Admittedly, this may be a huge amount of
output to read through if you are using big tensors... but you can choose to
put logic inside of the print_eval function  that would, for example, only
print something out if a certain kind of Op was used, at a certain program
position, or if a particular value shows up in one of the inputs or outputs.
Use your imagination :)

.. TODO: documentation for link.WrapLinkerMany

This can be a really powerful debugging tool.
Note the call to ``fn`` inside the call to ``print_eval``; without it, the graph wouldn't get computed at all!

How to use pdb ?
----------------

In the majority of cases, you won't be executing from the interactive shell
but from a set of Python scripts. In such cases, the use of the Python
debugger can come in handy, especially as your models become more complex.
Intermediate results don't necessarily have a clear name and you can get
exceptions which are hard to decipher, due to the "compiled" nature of
functions.

Consider this example script ("ex.py"):

.. code-block:: python

        import theano
        import numpy
        import theano.tensor as T

        a = T.dmatrix('a')
        b = T.dmatrix('b')

        f = theano.function([a,b], [a*b])

        # matrices chosen so dimensions are unsuitable for multiplication
        mat1 = numpy.arange(12).reshape((3,4))
        mat2 = numpy.arange(25).reshape((5,5))

        f(mat1, mat2)

This is actually so simple the debugging could be done easily, but it's for
illustrative purposes.

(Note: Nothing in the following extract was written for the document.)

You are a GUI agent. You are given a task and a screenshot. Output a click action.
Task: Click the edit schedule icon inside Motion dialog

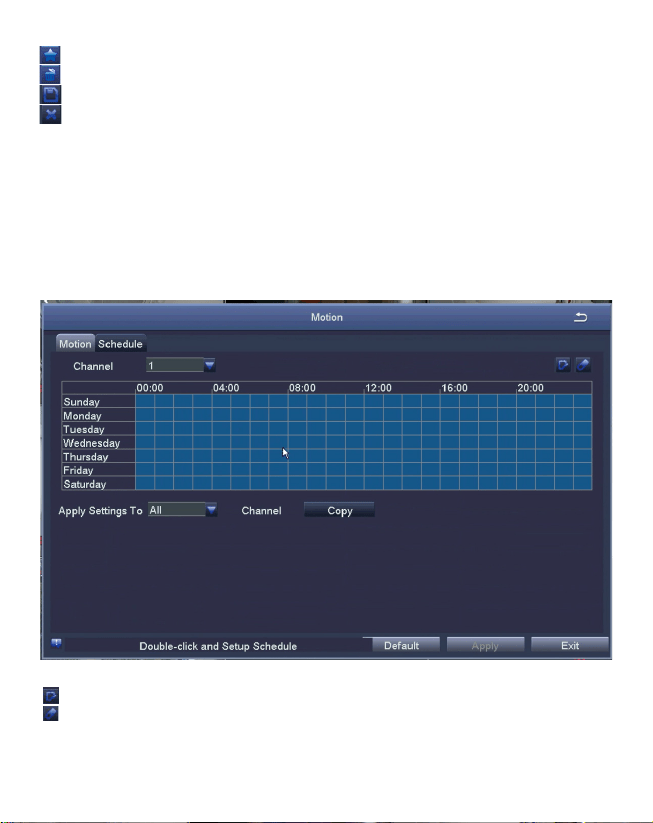pos(563,364)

As the matrices can't be element-wise multiplied
(unsuitable shapes), we get the following exception:

.. code-block:: text

    File "ex.py", line 14, in <module>
      f(mat1, mat2)
    File "/u/username/Theano/theano/compile/function_module.py", line 451, in __call__
    File "/u/username/Theano/theano/gof/link.py", line 271, in streamline_default_f
    File "/u/username/Theano/theano/gof/link.py", line 267, in streamline_default_f
    File "/u/username/Theano/theano/gof/cc.py", line 1049, in execute ValueError: ('Input dimension mis-match. (input[0].shape[0] = 3, input[1].shape[0] = 5)', Elemwise{mul,no_inplace}(a, b), Elemwise{mul,no_inplace}(a, b))

The call stack contains a few useful informations to trace back the source
of the error. There's the script where the compiled function was called --
but if you're using (improperly parameterized) prebuilt modules, the error
might originate from ops in these modules, not this script. The last line
tells us about the Op that caused the exception. In thise case it's a "mul"
involving Variables name "a" and "b". But suppose we instead had an
intermediate result to which we hadn't given a name.

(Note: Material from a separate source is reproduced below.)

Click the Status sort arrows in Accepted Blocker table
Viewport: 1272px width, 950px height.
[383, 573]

After learning a few things about the graph structure in Theano, we can use
the Python debugger to explore the graph, and then we can get runtime
information about the error. Matrix dimensions, especially, are useful to
pinpoint the source of the error. In the printout, there are also 2 of the 4
dimensions of the matrices involved, but for the sake of example say we'd
need the other dimensions to pinpoint the error. First, we re-launch with
the debugger module and run the program with "c":

.. code-block:: text

    python -m pdb ex.py
    > /u/username/experiments/doctmp1/ex.py(1)<module>()
    -> import theano
    (Pdb) c

Then we get back the above error printout, but the interpreter breaks in
that state. Useful commands here are

* "up" and "down" (to move up and down the call stack),
* "l" (to print code around the line in the current stack position),
* "p variable_name" (to print the string representation of 'variable_name'),
* "p dir(object_name)", using the Python dir() function to print the list of an object's members

Here, for example, I do "up", and a simple "l" shows me there's a local
variable "node". This is the "node" from the computation graph, so by
following the "node.inputs", "node.owner" and "node.outputs" links I can
explore around the graph.

That graph is purely symbolic (no data, just symbols to manipulate it
abstractly). To get information about the actual parameters, you explore the
"thunks" objects, which bind the storage for the inputs (and outputs) with
the function itself (a "thunk" is a concept related to closures). Here, to
get the current node's first input's shape, you'd therefore do "p
thunk.inputs[0][0].shape", which prints out "(3, 4)".